La Regione Lazio ha finanziato 90 milioni di euro, risorse provenienti dal programma Por-Fesr 2014-2020, per interventi e lavori di messa in sicurezza dei territori più esposti a rischio idrogeologico e di erosione costiera. Gli uffici regionali competenti, infatti, hanno approvato gli elenchi degli interventi ritenuti ammissibili, motivando al contempo quelli considerati non accettabili. Tra i 225 progetti vagliati positivamente, entro la fine di ottobre sarà effettuata una ulteriore scrematura tramite sopralluoghi svolti dai competenti uffici regionali: a quel punto sarà prodotta la graduatoria definitiva che, secondo i punteggi raggiunti, darà l’avvio ai lavori effettuabili sino ad esaurimento dell’intera somma disponibile. I 90 milioni comunque, saranno ripartiti in due categorie, quelli per i dissesti gravitativi (con 55 mln euro) e quelli per i dissesti idraulici (con 35 mln).
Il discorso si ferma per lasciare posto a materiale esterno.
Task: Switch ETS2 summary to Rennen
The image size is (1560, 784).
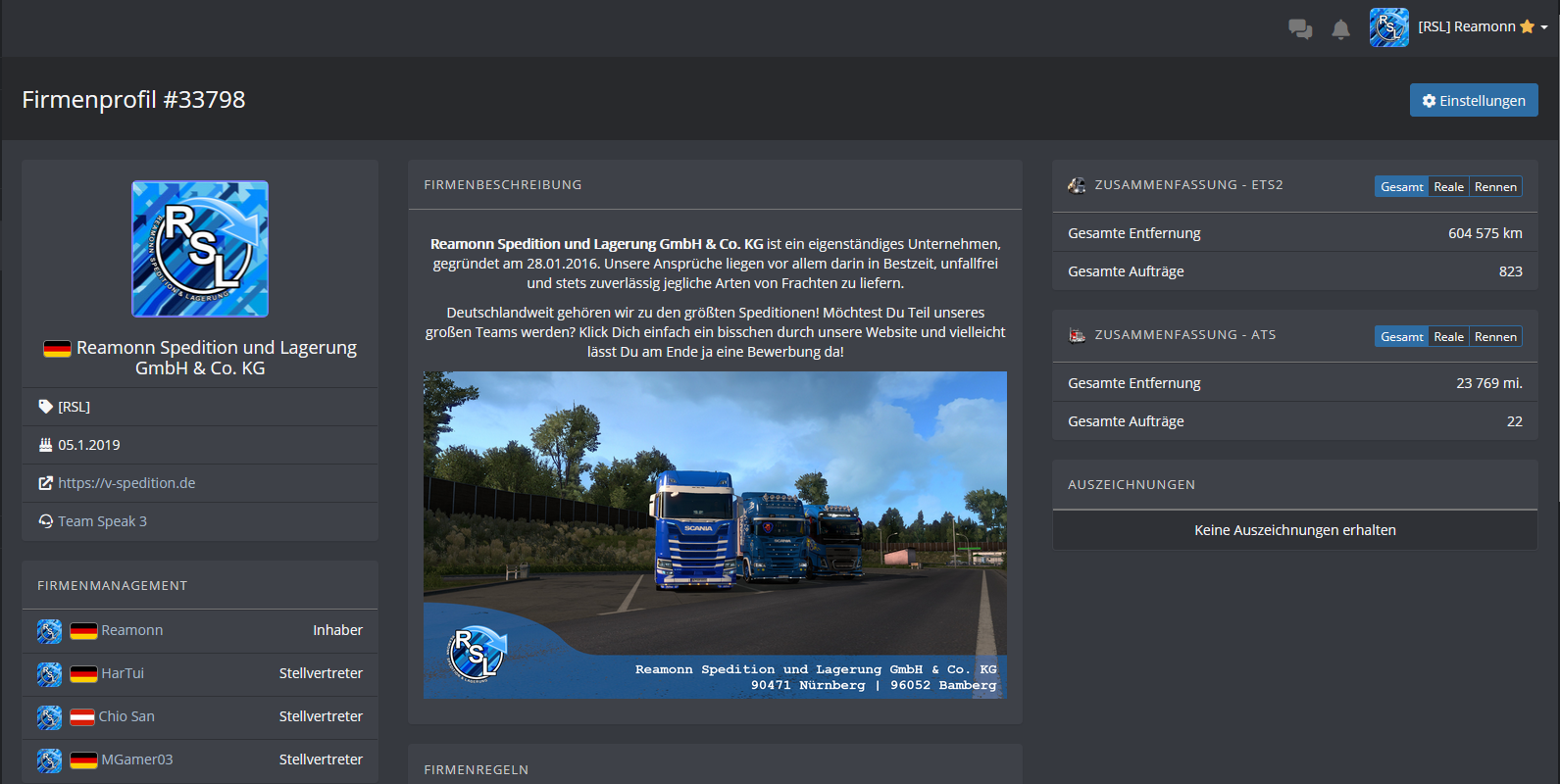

Questi ultimi, a loro volta, si suddivideranno così: 15 milioni e 750mila euro su base territoriale o per Territorio ex Bacino del Tevere, distretto idrografico dell’appennino centrale; 8 milioni e 750 mila euro per Territorio ex Bacino Liri-Garigliano distretto idrografico dell’appennino meridionale; 10 milioni e 500 mila euro per Territorio ex Bacini Regionali ed interregionali. I punteggi sinora stabiliti in questa preselezione sono stati definiti sul seguente indice di priorità parziale: dissesto gravitativo, fino ad 85 punti; dissesto idraulico nel territorio ex Bacino del Tevere fino a 60 punti; dissesto idraulico nel territorio ex Bacino Liri-Garigliano fino a 77,5 punti; dissesto idraulico nel territorio degli ex Bacini Regionali ed interregionali fino a 77,5 punti.

Dei 225 interventi che concorreranno ai finanziamenti, 78 sono in provincia di Frosinone, 14 sono in provincia di Latina, 47 sono in provincia di Rieti, 39 sono in provincia di Roma, 47 sono in provincia di Viterbo. “Grazie al lavoro degli uffici – afferma il Presidente della Regione Lazio, Nicola Zingaretti –siamo riusciti ad usufruire dei fondi Por-Fesr 2014-2020 da impiegare in un settore chiave della nostra regione come il contrasto al dissesto idrogeologico. I 225 interventi valutati ammissibili rappresentano un altro passo verso la realizzazione d’interventi fondamentali per la sicurezza del nostro territorio e delle comunità”.